Desperately seeking shelter
Roberts, age 6 when the storm struck, joined his family in a Windley Key house near the quarry. “Around 7 [p.m.], the roof went completely off,” he said, “not a stick left.”
His father grabbed Roberts and a brother “by the straps on our overalls” and tried to make their way to a car parked nearby.
His mother carried her youngest, 6 months old. “She could barely stand up, the wind was so strong.”
They found the car, a Ford, and climbed inside. “There were 11 of us in that car,” Roberts said. “That was the only thing that saved us. We were packed like sardines.”
Hurricane winds blew the back window out. “We had to hold the back seat up to keep the wind out and keep the car from flying,” he said.
The storm surge inside the car rose to around their waists, Roberts said, “and that spot is 15 feet above sea level.”
“We had to sit there for hours,” he said. “As a kid, it seemed like it took forever to subside.... It wasn’t easy but we made it.”
Drowned in quarry
About 600 World War I veterans were living in Upper Keys camps while they built the Overseas Highway, a Depression-era works project. Some of them scrambled into the Windley Key quarry, seeking shelter from the winds in walls cut 6 to 8 feet below ground level.
Then came the storm surge, about 18 feet high with wind-whipped waves.
“When the water came, they drowned like rats,” Roberts said. “They were screaming and hollering all night long. We couldn’t get out [of the car] to get them. That was the worst part. You could hear them screaming and there was nothing we could do.”
Water was not the only killer. “Things were flying through the air like ‘Star Wars,’” Roberts said.
The next day, his father found a veteran mortally injured by large piece of splintered wood “that went right through him.” His father used the only pain-reliever at hand — a found can of Prince Albert tobacco — to place on the wound. “It didn’t help.

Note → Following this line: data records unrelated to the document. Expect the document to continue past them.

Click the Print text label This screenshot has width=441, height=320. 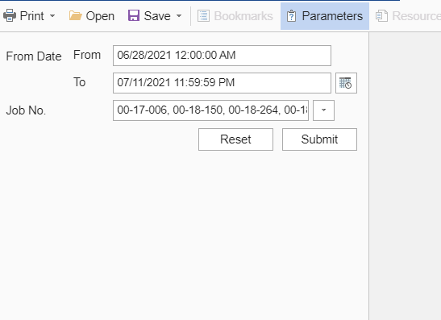[x=31, y=16]
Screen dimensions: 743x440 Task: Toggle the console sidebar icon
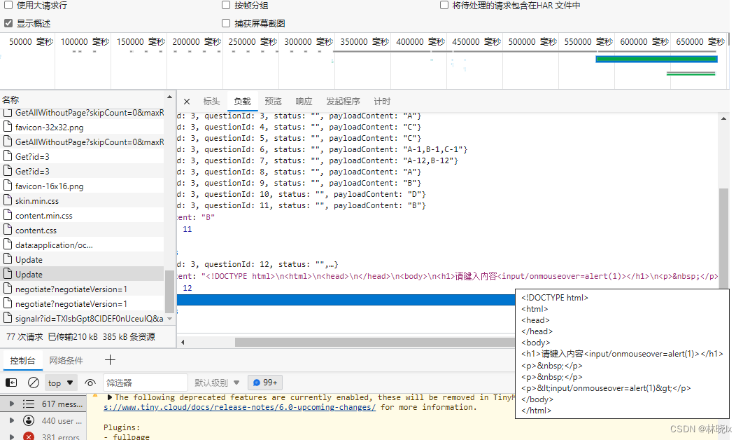pyautogui.click(x=11, y=383)
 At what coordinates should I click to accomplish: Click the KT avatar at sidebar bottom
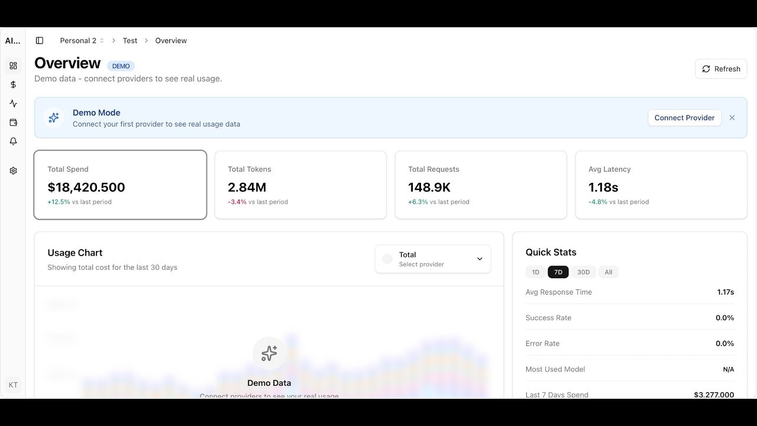[13, 385]
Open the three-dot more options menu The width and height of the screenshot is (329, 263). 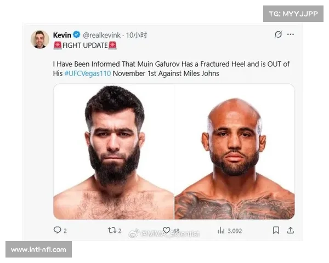click(291, 34)
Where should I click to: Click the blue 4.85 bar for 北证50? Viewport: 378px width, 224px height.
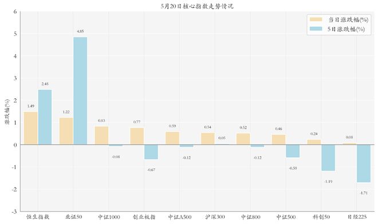tap(80, 91)
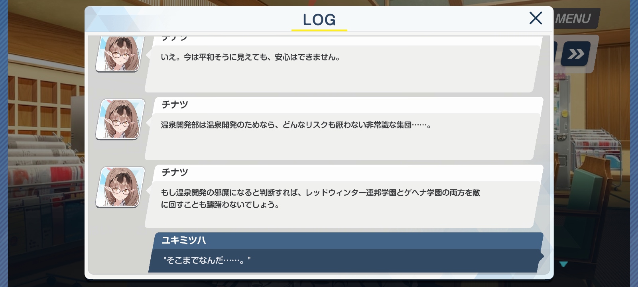638x287 pixels.
Task: Click the selected-entry arrow beside ユキミツハ reply
Action: [541, 257]
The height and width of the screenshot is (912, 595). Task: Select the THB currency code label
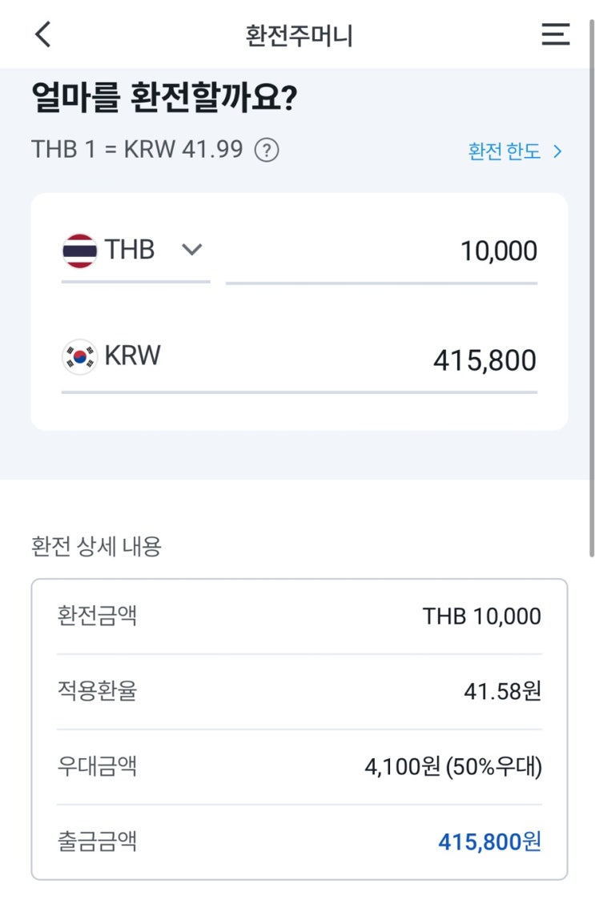pos(130,250)
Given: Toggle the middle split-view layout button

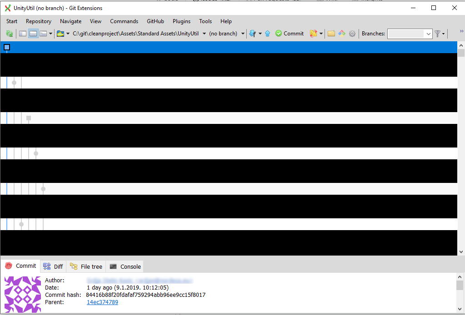Looking at the screenshot, I should pos(32,34).
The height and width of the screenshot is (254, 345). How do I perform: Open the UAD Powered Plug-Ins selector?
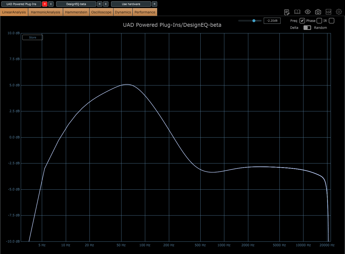click(x=21, y=4)
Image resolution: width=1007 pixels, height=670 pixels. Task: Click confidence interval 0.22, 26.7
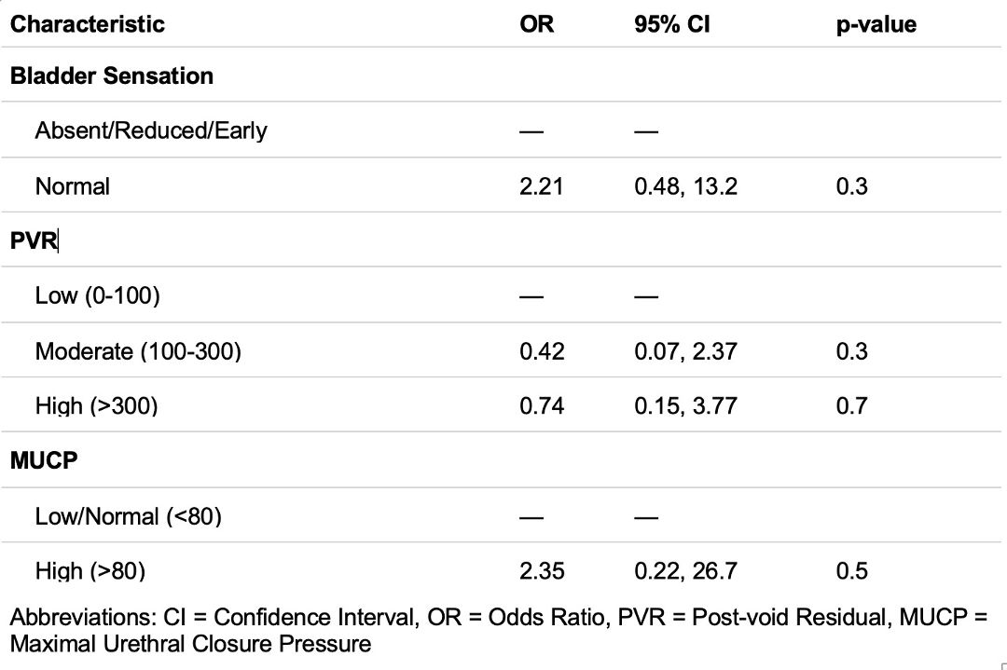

He passed,” Roberts recounted.
For days afterward, Roberts said, bodies of veterans could be seen “the way they died, hanging onto something.”
Laurette Pinder Russell, then 16, went with her family to her married sister’s house, farther inland on Upper Matecumbe Key. When water started coming under the door, her father tasted it to confirm it was saltwater.

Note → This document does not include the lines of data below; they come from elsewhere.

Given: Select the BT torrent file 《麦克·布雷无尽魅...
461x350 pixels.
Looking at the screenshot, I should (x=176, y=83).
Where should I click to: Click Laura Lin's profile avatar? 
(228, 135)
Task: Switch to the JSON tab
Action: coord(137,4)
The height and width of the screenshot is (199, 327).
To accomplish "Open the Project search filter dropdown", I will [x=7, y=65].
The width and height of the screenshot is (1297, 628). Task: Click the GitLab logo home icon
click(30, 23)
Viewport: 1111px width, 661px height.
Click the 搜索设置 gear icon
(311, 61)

“This house is coming apart. We have to get out of here,” her father declared. They fled in the rising waters. Stay together at all costs, her father said: “Don’t ever turn loose.”

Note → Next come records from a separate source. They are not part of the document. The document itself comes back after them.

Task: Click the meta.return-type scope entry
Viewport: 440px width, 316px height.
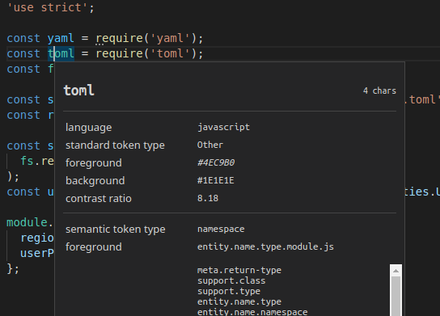Action: point(239,270)
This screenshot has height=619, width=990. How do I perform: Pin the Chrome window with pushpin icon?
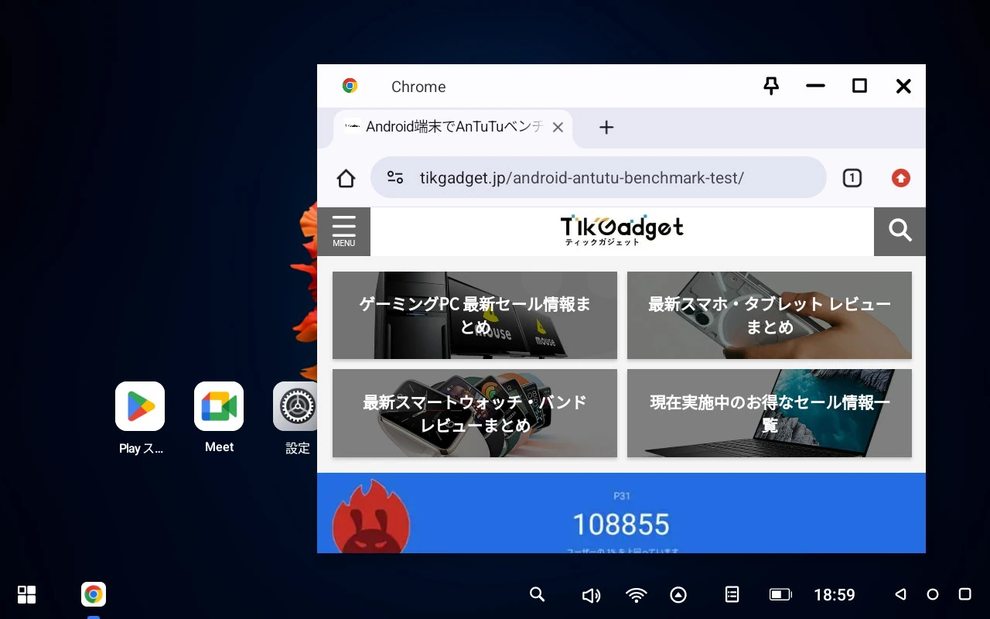pos(770,86)
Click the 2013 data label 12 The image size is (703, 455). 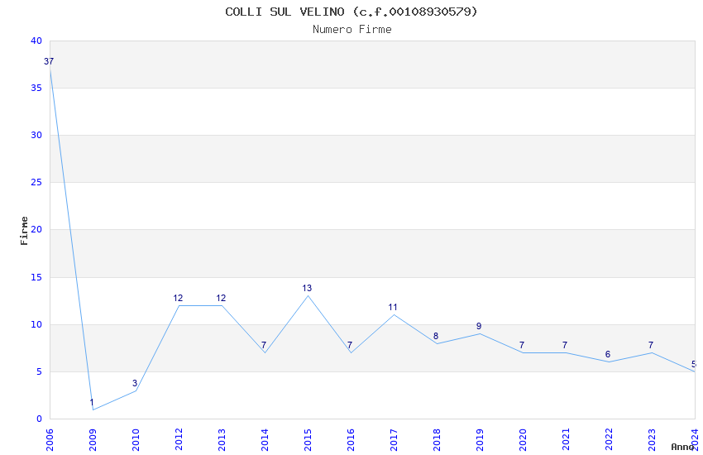point(221,298)

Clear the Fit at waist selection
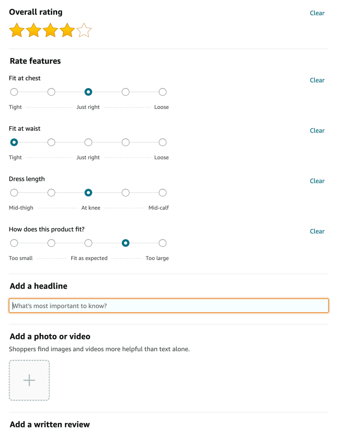pyautogui.click(x=317, y=131)

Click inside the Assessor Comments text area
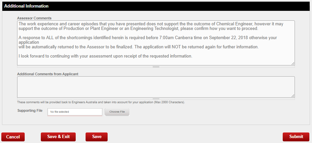pos(156,61)
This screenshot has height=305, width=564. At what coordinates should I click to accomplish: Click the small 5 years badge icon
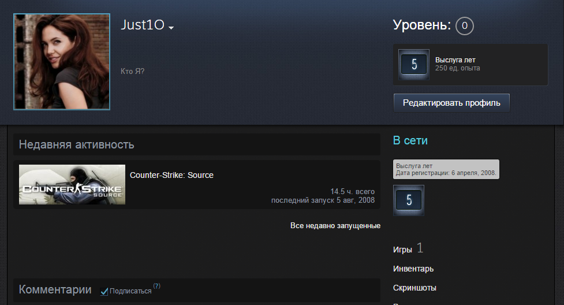[409, 200]
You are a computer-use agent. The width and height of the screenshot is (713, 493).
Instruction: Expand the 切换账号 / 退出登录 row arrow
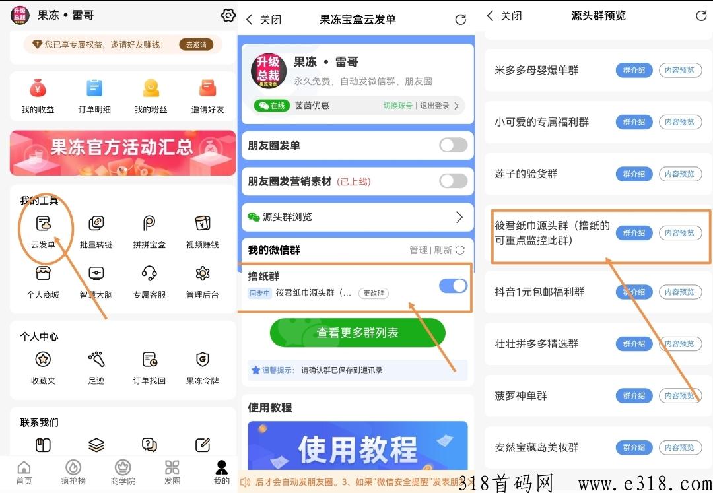pos(456,106)
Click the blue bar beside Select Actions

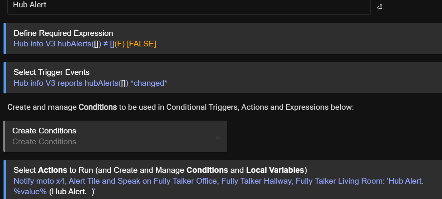[4, 180]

“We were just floating” until they came across a pile of coconut logs and debris.
“The wind was terrible,” Russell said. “When it was all over, all my clothes were torn off.”
Receding water dropped rapidly, “like coffee out of a cup,” she said.
They were stranded on “a huge pile of rubbish,” wondering if anyone else on the island had survived.
Lost at sea?
Then she saw a flashing light in the distance. “I told my father we may as well give up,” Russell said. “We’re only a pile of rubbish and we’re floating out in the Gulf Stream because there’s the lighthouse. They’re never going to find us out here.”
The light turned out to be fellow survivors, signaling from a nearby bus. “It was a very hard night but we survived, thanks to God,” said Russell, who would later marry fellow hurricane survivor Bernard Russell.
Alma Pinder Dalton was with younger brother Joe when a house sheltering 14 people “exploded, it went completely to pieces.”
“We were all thrown into the water,” she said. Like Joe, she remembers “ears skinned from the weather.”
They survived the storm, Joe riding on a mattress their father found floating.
Like Russell, Dalton didn’t recognize the island and assumed they were lost “out on the bank.”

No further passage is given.